● **Assigned task**:
Using the entries below, write out the line with "Viewport: 1024px width, 576px height.", the line with "Given: Click Mike's avatar on the lower post", and every line in between, exactly as each is written.

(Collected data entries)
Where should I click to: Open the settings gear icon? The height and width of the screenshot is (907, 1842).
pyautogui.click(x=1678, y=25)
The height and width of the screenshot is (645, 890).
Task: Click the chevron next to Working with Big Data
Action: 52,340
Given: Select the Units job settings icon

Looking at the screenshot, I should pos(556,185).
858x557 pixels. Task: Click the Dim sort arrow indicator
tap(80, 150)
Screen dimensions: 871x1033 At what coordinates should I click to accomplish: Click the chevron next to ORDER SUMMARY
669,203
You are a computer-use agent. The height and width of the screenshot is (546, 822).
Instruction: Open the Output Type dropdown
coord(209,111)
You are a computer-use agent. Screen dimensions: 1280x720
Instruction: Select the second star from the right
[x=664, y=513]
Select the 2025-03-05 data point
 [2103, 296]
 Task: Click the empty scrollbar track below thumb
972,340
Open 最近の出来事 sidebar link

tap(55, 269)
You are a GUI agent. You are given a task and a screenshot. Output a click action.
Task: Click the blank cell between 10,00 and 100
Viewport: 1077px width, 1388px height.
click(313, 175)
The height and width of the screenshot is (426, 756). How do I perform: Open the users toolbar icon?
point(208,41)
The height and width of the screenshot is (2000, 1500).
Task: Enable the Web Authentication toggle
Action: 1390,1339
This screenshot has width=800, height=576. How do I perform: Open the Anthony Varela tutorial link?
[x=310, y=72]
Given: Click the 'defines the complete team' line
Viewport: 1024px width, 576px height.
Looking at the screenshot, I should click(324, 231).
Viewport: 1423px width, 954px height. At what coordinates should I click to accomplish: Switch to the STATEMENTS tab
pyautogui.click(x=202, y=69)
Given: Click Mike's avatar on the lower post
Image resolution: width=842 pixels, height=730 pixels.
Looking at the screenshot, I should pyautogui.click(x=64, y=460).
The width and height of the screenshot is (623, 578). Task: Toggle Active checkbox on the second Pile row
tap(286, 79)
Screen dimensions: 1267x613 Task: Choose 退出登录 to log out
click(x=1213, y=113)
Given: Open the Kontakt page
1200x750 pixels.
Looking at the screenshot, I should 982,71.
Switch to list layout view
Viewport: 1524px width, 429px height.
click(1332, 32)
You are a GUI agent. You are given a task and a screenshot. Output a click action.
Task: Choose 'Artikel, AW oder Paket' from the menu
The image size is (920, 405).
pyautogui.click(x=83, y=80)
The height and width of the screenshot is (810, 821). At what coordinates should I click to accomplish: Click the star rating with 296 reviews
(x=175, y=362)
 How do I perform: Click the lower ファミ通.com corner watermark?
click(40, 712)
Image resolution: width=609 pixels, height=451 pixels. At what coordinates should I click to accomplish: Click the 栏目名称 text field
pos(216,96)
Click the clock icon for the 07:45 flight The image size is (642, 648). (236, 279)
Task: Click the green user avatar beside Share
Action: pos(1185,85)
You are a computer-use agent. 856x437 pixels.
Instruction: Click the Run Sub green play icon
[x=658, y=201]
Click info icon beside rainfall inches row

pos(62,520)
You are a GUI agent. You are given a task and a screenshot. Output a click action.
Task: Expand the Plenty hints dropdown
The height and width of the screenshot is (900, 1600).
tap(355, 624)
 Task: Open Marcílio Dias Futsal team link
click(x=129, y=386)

● **Final answer**:
Viewport: 1024px width, 576px height.
Looking at the screenshot, I should click(324, 231).
Viewport: 1423px width, 954px height. At what coordinates should I click to accomplish: Switch to the STATEMENTS tab
pyautogui.click(x=202, y=69)
Given: Click Mike's avatar on the lower post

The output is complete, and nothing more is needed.